Tugas Anda =
1 - Dalam teks bacaan tentang sopir truk batu di Karawang, berapa harga Solar bersubsidi per liter?
2 - Salin dari teks bacaan tentang sopir truk batu di Karawang bagian yang dimulai dengan "Bayangkan untuk Solar" dan berlanjut sampai "menyeruput kopi hitam.".

Teks Bacaan =
——————
Matamaja Group//Karawang. Selepas mengangkut batu dari pegunungan Cipaga, Tatang (45 tahun), beristirahat sejenak di markas Paguyuban Sopir Truk Batu Karawang, Jawa Barat. Melepas penat, Tatang duduk di sebuah balai kayu yang terletak persis di sebelah warung paguyuban. Secangkir kopi hitam panas, ikut menemani.
Tatang yang juga akrab disapa Mister Badak duduk menyila bersandar di sebuah dinding kayu. Speaker musik berwarna hitam diletakkan persis di sudut balai. “Saya sudah 20 tahun menjadi sopir,” cerita Tatang memulai pembicaraan dengan GPR News, belum lama ini.
Selama dua dekade menjadi sopir, sudah banyak hal yang ia lalui, termasuk dengan cara pembelian bahan bakar Solar bersubsidi. Sesulit apapun, Tatang memilih bertahan.
Pembelian Solar kini diarahkan memakai scan QR Code yang didapat dari pendaftaran melalui Mypertamina.id. Tanpa itu, maka pembelian dibatasi lebih sedikit.
Sebagai seorang sopir truk, Tatang pasti memilih bahan bakar bersubsidi apapun syaratnya. Ini karena harga Solar bersubsidi jauh lebih terjangkau. Tanpa itu, maka beban biaya transportasi akan semakin besar.
Bayangkan untuk Solar bersubsidi saat ini dibanderol dengan harga Rp 6.800 per liter. Sementara harga Solar nonsubsidi seperti Pertamina Dex Rp 16.850 per liter. Padahal pendapatannya tidak terlalu besar.
Ia mencontohkan, harga untuk membeli satu truk batu itu di daerah tambang Rp 600 ribu. Kemudian batu belah (batu untuk pondasi) itu dijual ke pembeli di Kota Karawang seharga Rp 2 juta. Artinya, ada keuntungan Rp 1,4 juta yang diperoleh dan ini harus dibagi-bagi secara merata. Dari mulai biaya kendaraan, bahan bakar, sopir, kenek, buruh pengangkut serta biaya lain-lain. “Dalam sehari paling satu atau dua rit mengangkut,” katanya sambil sesekali menyeruput kopi hitam.
Tatang tak menampik bahwa mayoritas sopir kini sudah memiliki aplikasi Mypertamina. “Di Paguyuban kami sudah 60 persen sopir menggunakan aplikasi,” katanya menambahkan.
Tatang bersama Paguyuban terus mendukung langkah pemerintah maupun Pertamina dalam program subsidi tepat sasaran. Mereka tidak masalah membeli dengan menggunakan aplikasi atau QR Code. Hanya saja, ia berharap agar bisa lebih dipermudah untuk bisa mendaftar. “Kendalanya ini aplikasi, karena kalau kita bikin aplikasi dan untuk dapat barcode itu gak sekali mendaftar. Kadang daftar lima kali baru bisa,” tuturnya.
——————
Data Hasil Ekstraksi =
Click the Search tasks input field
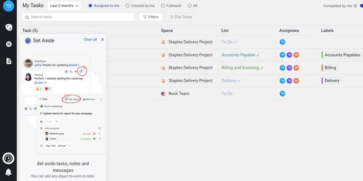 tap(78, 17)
——————
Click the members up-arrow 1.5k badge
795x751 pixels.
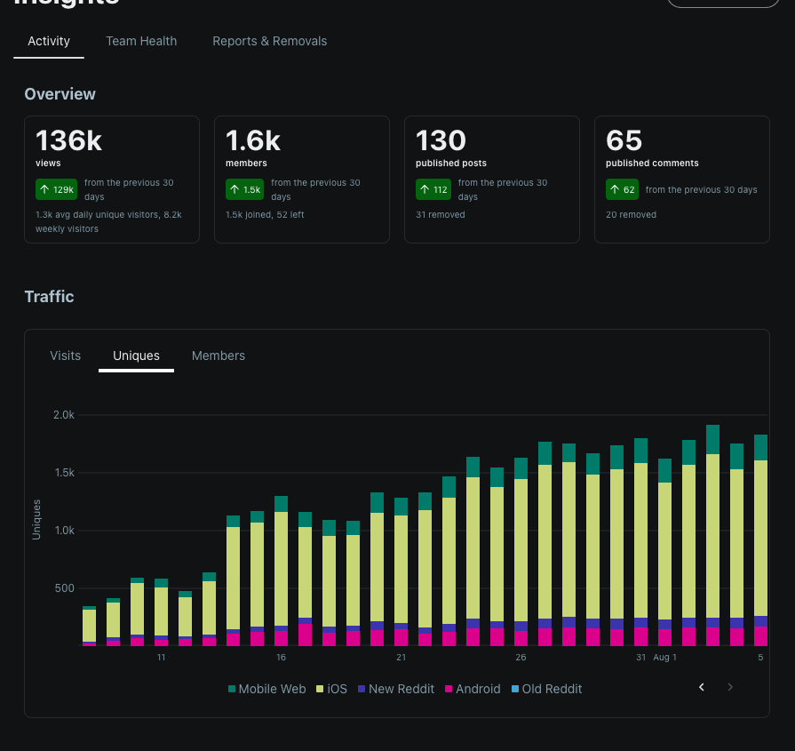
——————
Hasil Tugas =
1 - Rp 6.800 per liter.

2 -
Bayangkan untuk Solar bersubsidi saat ini dibanderol dengan harga Rp 6.800 per liter. Sementara harga Solar nonsubsidi seperti Pertamina Dex Rp 16.850 per liter. Padahal pendapatannya tidak terlalu besar.
Ia mencontohkan, harga untuk membeli satu truk batu itu di daerah tambang Rp 600 ribu. Kemudian batu belah (batu untuk pondasi) itu dijual ke pembeli di Kota Karawang seharga Rp 2 juta. Artinya, ada keuntungan Rp 1,4 juta yang diperoleh dan ini harus dibagi-bagi secara merata. Dari mulai biaya kendaraan, bahan bakar, sopir, kenek, buruh pengangkut serta biaya lain-lain. “Dalam sehari paling satu atau dua rit mengangkut,” katanya sambil sesekali menyeruput kopi hitam.